Colouration in life: Medium brown, translucent and with a uniformly distinct reticulation, inner anatomy well discernible. Dorsally, and with exception of the eye region, body covered by homogenous dark brown melanophoric pigments and golden speckles probably corresponding to guanophores. Tail of a slightly lighter hue than rest of body. Fins translucent, with dark brown spots of variable sizes and irregularly distribution, spot density higher in dorsal fin. Ventrally, oral disk and gular region reticulated, branchial regions reddish (Fig. 7).
Colouration in preservative: Uniformly dark brown, body covered by homogenous dark melanophoric pigments giving it a granular appearance, colour slightly darker above brain and trunk region. Tail musculature overlaid by dark brown speckles. Fins translucent and, with exception of outer rim, covered with brown speckles.

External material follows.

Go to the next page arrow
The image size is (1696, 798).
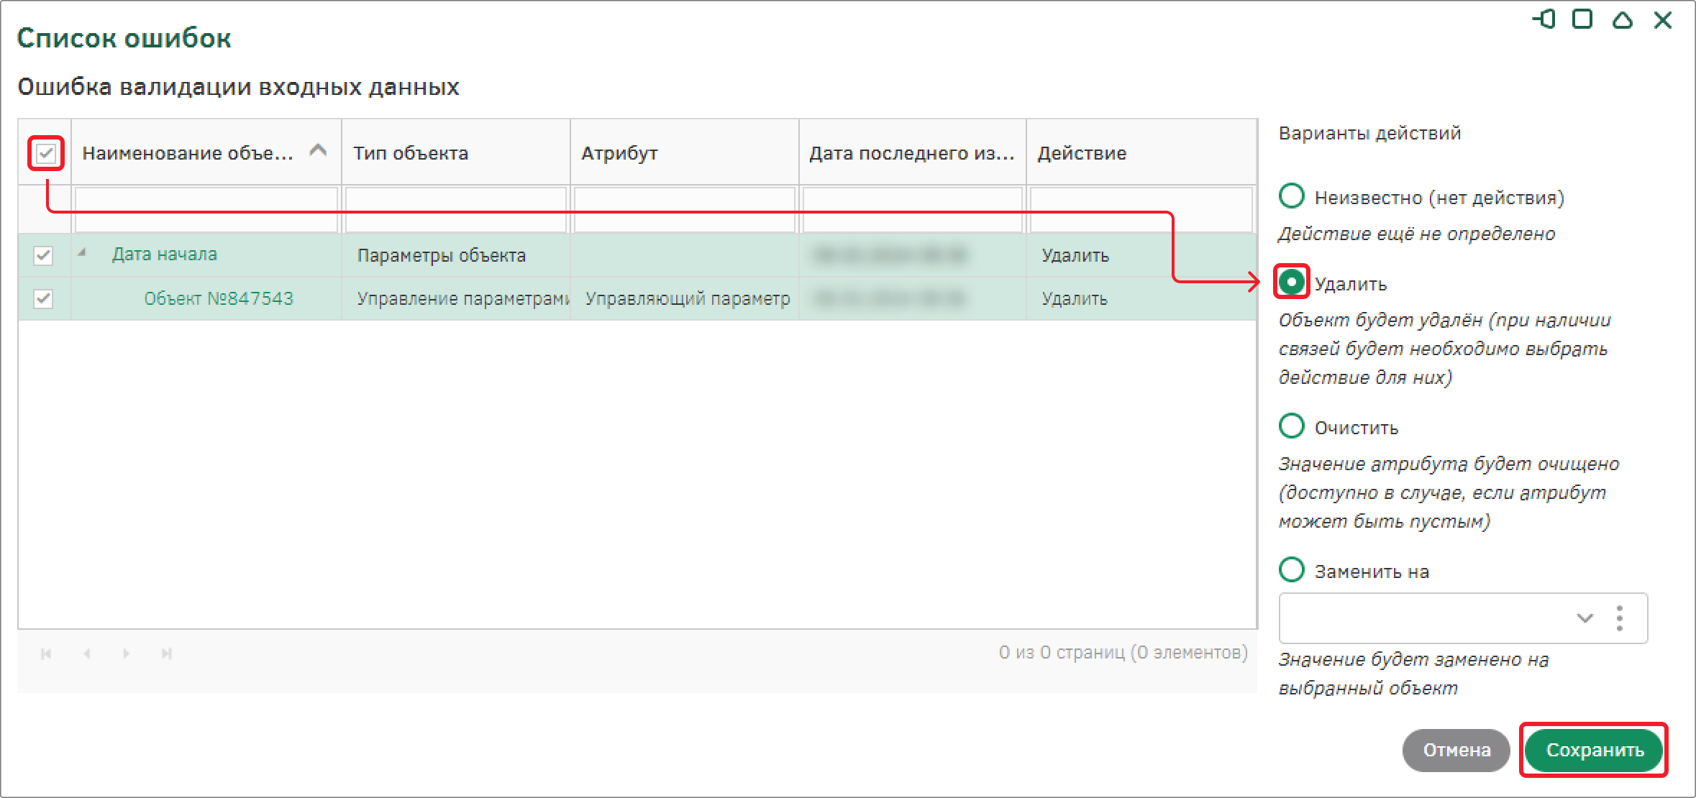point(127,653)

Venter including spiracle pale with irregularly distributed pale grey spots, spiracle hardly discernible, intestinal coils visible. Besides the regular pigmentation, whole body distinctly reticulated as was previously known to be characteristic for the tadpoles of only the genera Bombina, Discoglossus and Pelodytes (Boulenger, 1891). The fine pigmentary network is most apparent on fins and paler ground colour, e.g. venter.
Variation: in total, three tadpoles were investigated, two of which were in developmental stage 34 (ZCMV 12962 and ZCMV 12963) and one was at developmental stage 25 (ZCMV 12961). The observation of the other voucher specimens from the same locality shows the same general morphology and typical oral disk configuration of the described specimen, independent of their developmental stage.